Neither war comics, nor 1950s films nor computer games could remotely be described as subtle: the enemy does not appear as a fellow human being. The Great War poet Wilfred Owen’s dawning realisation of the humanity of his visitant in ‘Strange Meeting’ illustrates the dehumanising of the other that allows industrial slaughter to proceed.  It is not clear whether his loathly opposite, the man he had recently killed was a German, or perhaps his own true self:

With piteous recognition in fixed eyes,

Lifting distressful hands as if to bless.[1]

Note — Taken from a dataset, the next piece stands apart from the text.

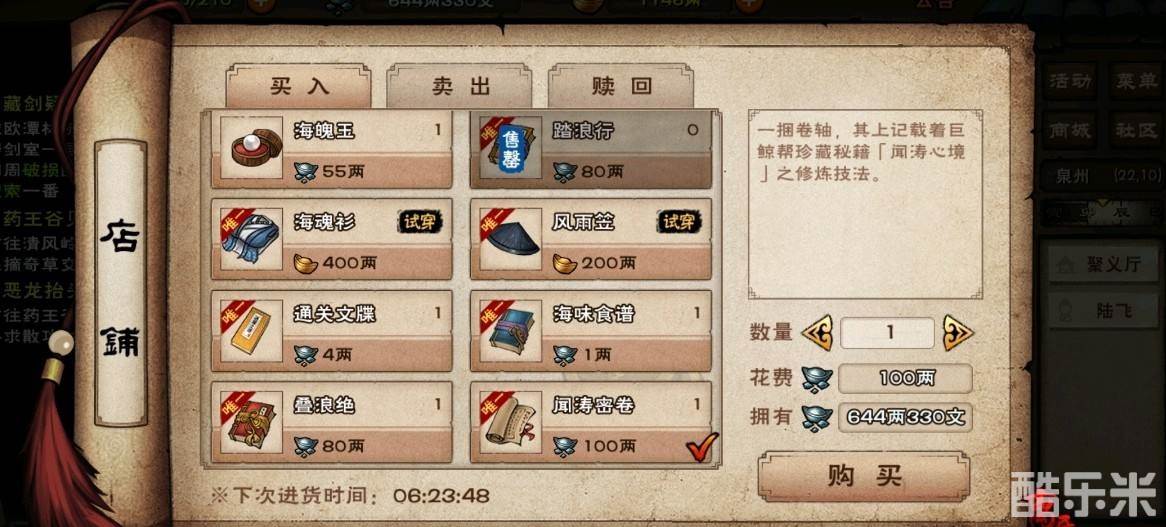Switch to the 卖出 tab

That ‘slaughter’ should be personified as the subject of a sentence shows how war de-personalises, de-humanises people. War, conflict and death are seen as a conjunction of irresistible, superhuman powers, sweeping away combatant and civilian alike, powers that were indeed personified by the ancients, like John’s four horsemen (Revelation 6), or in Shakespeare’s play:

… Caesar’s spirit, ranging for revenge,

With Atë by his side come hot from Hell,

Shall in these confines with a monarch’s voice

Cry “Havoc!” and let slip the dogs of war …  Julius Caesar III.i. 270-273.

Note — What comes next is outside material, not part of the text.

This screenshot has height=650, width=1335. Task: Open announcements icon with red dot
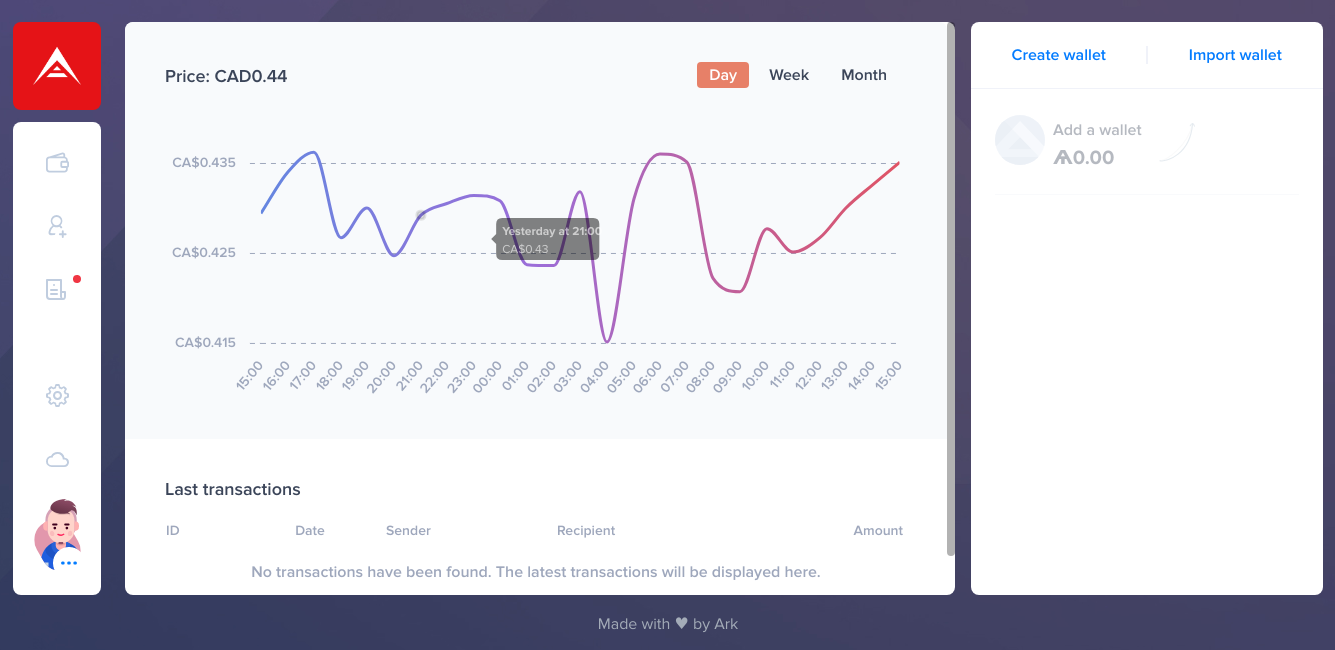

While War and Death are personified, the enemy is depersonalised; he can then be sacrificed to Atë and Mammon and all false gods of War.

MMB.

[1]              Wilfred Owen, ‘Strange Meeting’ in ‘Poems’, Ed. Siegfried  Sassoon, 1920. The Project Gutenberg EBook of Poems, by Wilfred Owen, Produced by Alan R. Light, Gary M. Johnson, and David Widger, [EBook #1034] Release Date: August 10, 2008.